Why can't more medicines be that way? What IF more medicines were that way? Can you imagine the conversation with the doctor? "To lower your cholesterol, I'm putting you on blabbedy-blah, and you may experience a side effect of shedding that 5-to-10 pounds you've been trying to get rid of. Oh, and you hair will become more luxurious. And it'll whiten your teeth, too." Or, "people who've used what I'm prescribing you for IBS report a heightened sense of sexual arousal, and multitudinous orgasms."

Would people clamor to take pharmaceuticals even more? ">I< want to lose these damned 5 pounds that stubbornly stick to my hips and thighs, I need to be on that cholesterol-lowering drug," people might say, who don't have any cholesterol problems. And then they might develop them because of the drug lowers their cholesterol even more (momentary recall of my imaginary person using the eye-pressure-lowering drops to get thicker lashes).

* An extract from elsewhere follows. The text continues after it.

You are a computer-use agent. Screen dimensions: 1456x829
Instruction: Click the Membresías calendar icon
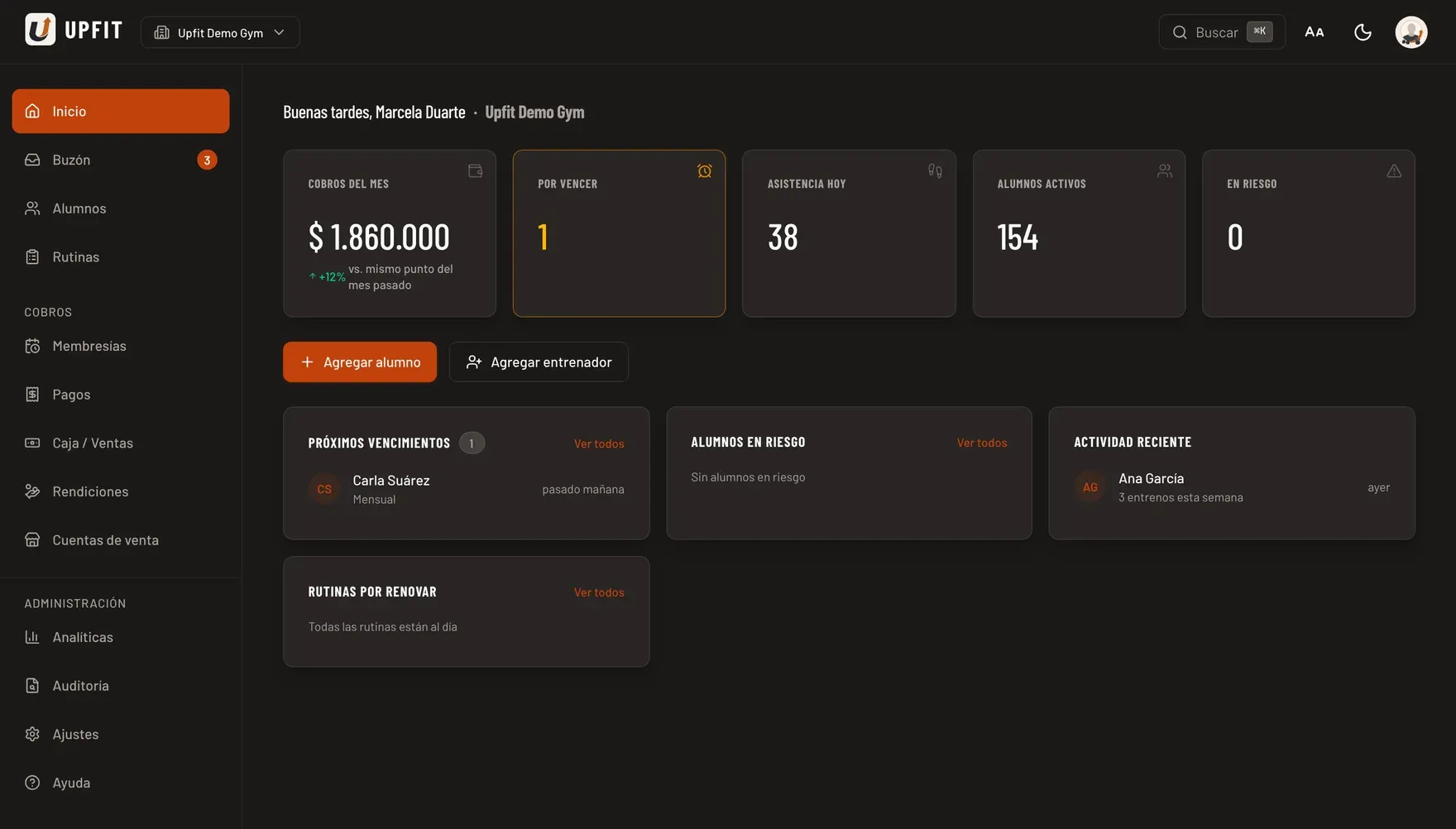tap(32, 346)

But then again, maybe it wouldn't suck so much to have whatever kinds of illnesses leading a person to be medicated in the first place. Can you imagine the inversion of status these people might achieve?

Christine: Kayla, girl, you're looking like a million bucks! Have you been working out?
Kayla: In a manner of speaking! I hadn't told anyone, but I've got irritable bowel syndrome, and my doctor put me on blabbedy-blah, and my sex life has gone through the roof! My girlfriend and I are fucking like monkeys, every day - it's crazy awesome!
Christine: Dammit. Wish >I< had irritable bowel syndrome.

Maybe it IS possible to have pharmaceuticals be this way, but in order to keep healthy people off them (and increase the incidence of unnecessary illnesses from causing changes to normal function), the scientists devise them up in such a way that the only people who will take them, are those willing to risk enduring unpleasant side effects in order to (hopefully) alleviate the other problems they have. Which is the kind of situation we have now, isn't it? Coincidence?